Updated: Jun 17
My journey and purpose has changed from where it first began; back in 2017 when I began studying for my nutrition diploma, my purpose was, shall we say, 'broad' - I wanted to understand in great detail how nutrition and lifestyle could help people of all ages, with all conditions, from all walks of life -I wanted to help everyone!
Fast forward four years and having successfully qualified as a Registered Nutritionist and Health Coach, my purpose has shifted significantly. Having experienced the dramatic ups and downs of pregnancy and motherhood (twice), my real purpose suddenly became crystal clear.
When I started researching early this year, what I found was:
- Nutritionists specialising in supporting women through fertility
- Nutritionists specialising in supporting women through pregnancy, and the immediate post-partum period
- Nutritionists specialising in weaning and how to ensure you give your child the right foods
- Nutritionists specialising in helping women navigate the sensitive stage of menopause.
Don't get me wrong, these are all absolutely incredibly valid and important; but there was a gap.
What about the women who had their children five years ago?
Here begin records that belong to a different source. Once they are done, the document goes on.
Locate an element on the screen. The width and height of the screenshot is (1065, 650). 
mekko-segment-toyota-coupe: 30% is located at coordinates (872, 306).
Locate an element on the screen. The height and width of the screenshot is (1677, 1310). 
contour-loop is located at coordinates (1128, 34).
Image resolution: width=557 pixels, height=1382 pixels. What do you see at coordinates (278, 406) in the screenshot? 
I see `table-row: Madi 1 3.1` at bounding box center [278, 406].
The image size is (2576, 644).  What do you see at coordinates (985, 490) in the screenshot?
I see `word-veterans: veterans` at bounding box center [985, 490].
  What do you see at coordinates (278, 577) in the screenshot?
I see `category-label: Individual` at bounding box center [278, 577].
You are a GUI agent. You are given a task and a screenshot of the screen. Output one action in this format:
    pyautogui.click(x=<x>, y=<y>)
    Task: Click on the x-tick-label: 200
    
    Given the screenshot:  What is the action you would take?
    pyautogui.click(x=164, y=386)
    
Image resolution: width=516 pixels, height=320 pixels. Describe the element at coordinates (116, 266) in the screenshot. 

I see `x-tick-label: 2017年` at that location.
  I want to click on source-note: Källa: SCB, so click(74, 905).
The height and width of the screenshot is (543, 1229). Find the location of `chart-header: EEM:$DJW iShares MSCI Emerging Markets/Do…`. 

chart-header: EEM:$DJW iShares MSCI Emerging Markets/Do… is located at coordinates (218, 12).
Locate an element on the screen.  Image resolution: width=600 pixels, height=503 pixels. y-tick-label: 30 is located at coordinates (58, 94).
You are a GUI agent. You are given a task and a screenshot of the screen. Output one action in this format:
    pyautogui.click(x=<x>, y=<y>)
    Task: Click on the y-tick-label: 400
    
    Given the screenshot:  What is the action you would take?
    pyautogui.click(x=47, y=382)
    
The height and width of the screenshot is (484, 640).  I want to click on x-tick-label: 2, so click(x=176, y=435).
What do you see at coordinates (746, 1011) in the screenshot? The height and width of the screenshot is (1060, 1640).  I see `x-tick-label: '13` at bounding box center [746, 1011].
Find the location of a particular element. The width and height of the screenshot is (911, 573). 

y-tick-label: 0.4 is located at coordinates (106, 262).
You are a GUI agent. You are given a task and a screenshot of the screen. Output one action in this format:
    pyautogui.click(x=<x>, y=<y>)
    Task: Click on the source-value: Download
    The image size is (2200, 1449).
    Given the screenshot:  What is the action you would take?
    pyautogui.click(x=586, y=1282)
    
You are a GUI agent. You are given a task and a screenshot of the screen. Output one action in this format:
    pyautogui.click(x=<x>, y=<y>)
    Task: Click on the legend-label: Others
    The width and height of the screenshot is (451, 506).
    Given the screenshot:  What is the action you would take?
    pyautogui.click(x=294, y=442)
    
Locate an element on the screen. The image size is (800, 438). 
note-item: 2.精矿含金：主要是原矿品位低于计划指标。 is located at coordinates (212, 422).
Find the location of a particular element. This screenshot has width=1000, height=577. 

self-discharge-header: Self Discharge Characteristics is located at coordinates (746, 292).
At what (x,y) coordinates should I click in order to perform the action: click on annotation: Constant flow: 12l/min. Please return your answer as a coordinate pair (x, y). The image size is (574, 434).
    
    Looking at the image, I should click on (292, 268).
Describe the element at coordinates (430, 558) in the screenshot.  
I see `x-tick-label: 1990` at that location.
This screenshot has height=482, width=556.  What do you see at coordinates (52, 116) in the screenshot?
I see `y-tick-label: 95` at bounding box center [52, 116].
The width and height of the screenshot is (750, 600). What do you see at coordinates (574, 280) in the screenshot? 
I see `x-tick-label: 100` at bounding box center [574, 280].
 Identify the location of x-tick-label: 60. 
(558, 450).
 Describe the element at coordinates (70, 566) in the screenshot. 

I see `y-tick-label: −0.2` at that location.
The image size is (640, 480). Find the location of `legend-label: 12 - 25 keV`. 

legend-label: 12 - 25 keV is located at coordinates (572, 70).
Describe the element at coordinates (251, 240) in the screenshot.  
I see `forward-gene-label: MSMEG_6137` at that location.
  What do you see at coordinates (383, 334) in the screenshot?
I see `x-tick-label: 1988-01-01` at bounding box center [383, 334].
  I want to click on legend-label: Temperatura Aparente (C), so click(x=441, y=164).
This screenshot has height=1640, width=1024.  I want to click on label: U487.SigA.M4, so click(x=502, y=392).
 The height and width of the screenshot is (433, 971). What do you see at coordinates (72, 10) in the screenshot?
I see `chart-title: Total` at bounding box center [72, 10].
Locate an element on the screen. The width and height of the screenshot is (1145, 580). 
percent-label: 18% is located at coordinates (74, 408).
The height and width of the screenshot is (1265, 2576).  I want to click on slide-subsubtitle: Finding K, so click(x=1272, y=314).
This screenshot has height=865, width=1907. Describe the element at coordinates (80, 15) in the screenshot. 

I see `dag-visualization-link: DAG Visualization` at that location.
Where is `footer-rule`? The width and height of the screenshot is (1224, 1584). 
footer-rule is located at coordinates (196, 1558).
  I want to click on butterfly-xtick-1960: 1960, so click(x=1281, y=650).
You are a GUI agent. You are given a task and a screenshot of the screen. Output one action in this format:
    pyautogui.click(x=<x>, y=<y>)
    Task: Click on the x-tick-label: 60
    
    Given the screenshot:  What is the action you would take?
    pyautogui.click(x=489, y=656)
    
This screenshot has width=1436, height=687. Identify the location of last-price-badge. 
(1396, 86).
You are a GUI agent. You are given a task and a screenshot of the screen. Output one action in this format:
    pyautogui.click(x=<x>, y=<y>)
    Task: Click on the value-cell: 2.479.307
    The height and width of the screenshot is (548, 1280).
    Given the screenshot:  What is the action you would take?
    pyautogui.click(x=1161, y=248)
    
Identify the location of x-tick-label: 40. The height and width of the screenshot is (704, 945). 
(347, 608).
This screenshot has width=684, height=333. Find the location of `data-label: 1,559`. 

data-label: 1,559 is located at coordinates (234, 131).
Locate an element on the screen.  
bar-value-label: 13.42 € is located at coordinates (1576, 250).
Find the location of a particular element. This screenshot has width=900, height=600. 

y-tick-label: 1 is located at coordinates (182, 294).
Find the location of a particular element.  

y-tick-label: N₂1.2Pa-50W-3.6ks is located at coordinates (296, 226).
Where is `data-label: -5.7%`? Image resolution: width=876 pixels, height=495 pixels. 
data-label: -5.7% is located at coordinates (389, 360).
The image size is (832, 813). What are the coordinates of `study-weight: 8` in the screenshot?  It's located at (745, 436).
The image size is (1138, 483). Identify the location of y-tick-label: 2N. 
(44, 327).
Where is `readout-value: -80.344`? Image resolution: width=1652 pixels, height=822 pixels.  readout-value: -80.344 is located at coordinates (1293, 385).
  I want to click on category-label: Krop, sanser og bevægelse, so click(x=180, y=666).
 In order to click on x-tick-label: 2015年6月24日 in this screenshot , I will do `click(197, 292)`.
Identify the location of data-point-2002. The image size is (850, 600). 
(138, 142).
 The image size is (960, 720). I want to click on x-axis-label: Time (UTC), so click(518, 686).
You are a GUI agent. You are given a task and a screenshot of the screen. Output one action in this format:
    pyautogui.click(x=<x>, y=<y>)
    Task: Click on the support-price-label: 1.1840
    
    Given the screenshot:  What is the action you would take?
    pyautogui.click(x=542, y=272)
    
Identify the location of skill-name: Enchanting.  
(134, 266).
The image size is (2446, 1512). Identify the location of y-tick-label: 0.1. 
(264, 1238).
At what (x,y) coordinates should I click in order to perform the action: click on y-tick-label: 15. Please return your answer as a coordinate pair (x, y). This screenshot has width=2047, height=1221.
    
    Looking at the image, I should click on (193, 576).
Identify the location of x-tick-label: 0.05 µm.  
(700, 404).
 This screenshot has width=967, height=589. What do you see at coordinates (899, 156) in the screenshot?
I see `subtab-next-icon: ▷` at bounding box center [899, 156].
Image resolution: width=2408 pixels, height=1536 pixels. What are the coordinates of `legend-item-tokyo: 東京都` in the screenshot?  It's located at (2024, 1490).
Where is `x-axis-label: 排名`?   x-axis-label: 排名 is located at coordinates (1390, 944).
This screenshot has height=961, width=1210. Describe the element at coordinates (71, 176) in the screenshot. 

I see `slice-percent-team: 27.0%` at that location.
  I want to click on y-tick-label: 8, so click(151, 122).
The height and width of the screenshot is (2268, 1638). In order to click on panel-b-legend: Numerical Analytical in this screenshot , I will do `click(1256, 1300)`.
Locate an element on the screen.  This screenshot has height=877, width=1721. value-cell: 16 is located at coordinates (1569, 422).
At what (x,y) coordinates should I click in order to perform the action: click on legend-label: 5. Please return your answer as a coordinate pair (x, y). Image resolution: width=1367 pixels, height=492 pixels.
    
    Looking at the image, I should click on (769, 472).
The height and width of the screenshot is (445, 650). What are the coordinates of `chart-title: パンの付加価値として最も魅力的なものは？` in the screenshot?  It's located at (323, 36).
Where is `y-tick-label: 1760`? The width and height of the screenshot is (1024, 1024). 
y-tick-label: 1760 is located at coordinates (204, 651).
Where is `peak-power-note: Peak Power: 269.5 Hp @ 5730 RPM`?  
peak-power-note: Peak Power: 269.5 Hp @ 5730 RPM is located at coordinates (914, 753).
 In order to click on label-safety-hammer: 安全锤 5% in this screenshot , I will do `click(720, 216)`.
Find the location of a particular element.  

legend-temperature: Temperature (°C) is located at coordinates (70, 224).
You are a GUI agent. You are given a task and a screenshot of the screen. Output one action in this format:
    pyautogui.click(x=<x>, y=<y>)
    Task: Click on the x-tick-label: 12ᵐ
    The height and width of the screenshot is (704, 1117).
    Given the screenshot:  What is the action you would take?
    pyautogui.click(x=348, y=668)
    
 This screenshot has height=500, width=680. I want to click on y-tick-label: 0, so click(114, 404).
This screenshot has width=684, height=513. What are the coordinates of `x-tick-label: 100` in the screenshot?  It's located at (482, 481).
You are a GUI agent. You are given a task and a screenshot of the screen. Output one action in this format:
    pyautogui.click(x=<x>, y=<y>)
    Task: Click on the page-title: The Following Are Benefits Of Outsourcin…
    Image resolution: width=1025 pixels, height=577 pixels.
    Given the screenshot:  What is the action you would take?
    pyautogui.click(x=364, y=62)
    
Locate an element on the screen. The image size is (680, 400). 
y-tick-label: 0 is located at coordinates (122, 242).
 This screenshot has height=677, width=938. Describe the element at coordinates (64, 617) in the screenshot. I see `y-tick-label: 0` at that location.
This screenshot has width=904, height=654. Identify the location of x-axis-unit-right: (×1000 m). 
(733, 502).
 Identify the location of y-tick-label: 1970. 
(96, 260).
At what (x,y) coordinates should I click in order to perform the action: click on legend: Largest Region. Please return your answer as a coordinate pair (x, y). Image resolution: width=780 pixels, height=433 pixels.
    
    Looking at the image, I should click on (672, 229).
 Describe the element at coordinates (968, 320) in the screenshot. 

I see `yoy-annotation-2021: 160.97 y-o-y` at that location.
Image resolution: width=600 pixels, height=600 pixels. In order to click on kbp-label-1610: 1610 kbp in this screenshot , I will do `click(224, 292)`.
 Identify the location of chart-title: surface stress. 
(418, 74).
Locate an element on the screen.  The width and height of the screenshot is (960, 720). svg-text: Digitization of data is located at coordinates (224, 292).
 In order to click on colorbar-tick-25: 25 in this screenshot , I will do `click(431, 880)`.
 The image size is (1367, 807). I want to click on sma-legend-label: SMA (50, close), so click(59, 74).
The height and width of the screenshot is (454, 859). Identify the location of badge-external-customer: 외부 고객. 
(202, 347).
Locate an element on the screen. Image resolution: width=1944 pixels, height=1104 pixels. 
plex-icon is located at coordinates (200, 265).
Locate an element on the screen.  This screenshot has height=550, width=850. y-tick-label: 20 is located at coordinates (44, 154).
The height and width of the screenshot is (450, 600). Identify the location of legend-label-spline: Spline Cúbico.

Or ten? They are over the acute, intense early years (the "crumpets and toast" years as I like to call them). Their children are weaned, and eating well. They are not yet at menopause age, and yet all I saw and heard from women in this age group was:
"I feel old"
"I feel fat"
"I feel slow"
"I don't feel like myself"
"I don't like how I look"
"I don't have time for myself"
"I'm always exhausted"
"I can't be bothered"
"My relationship is suffering"
"I feel resentful"
"I'm confused about what food is good for me"
"I've tried dieting but it doesn't work"
"My sleep is dreadful"
Now this was a group of women who needed help. When I sat down and really thought about it, I realised there was a huge lack of support for women at this life stage.
They weren't in the delicate, kid-glove stage of pregnancy anymore. Nor were they in the intense and emotion-ridden post-partum years. Whilst challenging both physically and emotionally, I do feel that women get so much more all-round support while carrying and then raising a baby. The support available is great; doctors, sonographers, midwives, health visitors, not to mention the influx of family support that often comes with a new arrival into the family. Presents, cards, visits, offers of childcare. But what happens afterwards? The children grow up a little, and women go back to work and suddenly have to navigate not only childcare, but pick ups, drop offs, meal planning, work deadlines, reconnecting with friends and colleagues and attempting to re-discover who she was before the beautiful onslaught of motherhood began
Do women at this stage in life not require even more support with how to achieve health, happiness and wellbeing? This was it; this is who I was going to dedicate my time and energy toward helping. A group of women I could resonate with on a deep and genuine level.
My belief: a woman's best health years can come after she has had children. I believe it. It might feel like an unachievable goal with so many responsibilities and demands on their time, but I'm setting out my stall and I am going to change the narrative for the 30+ year old Mums out there!!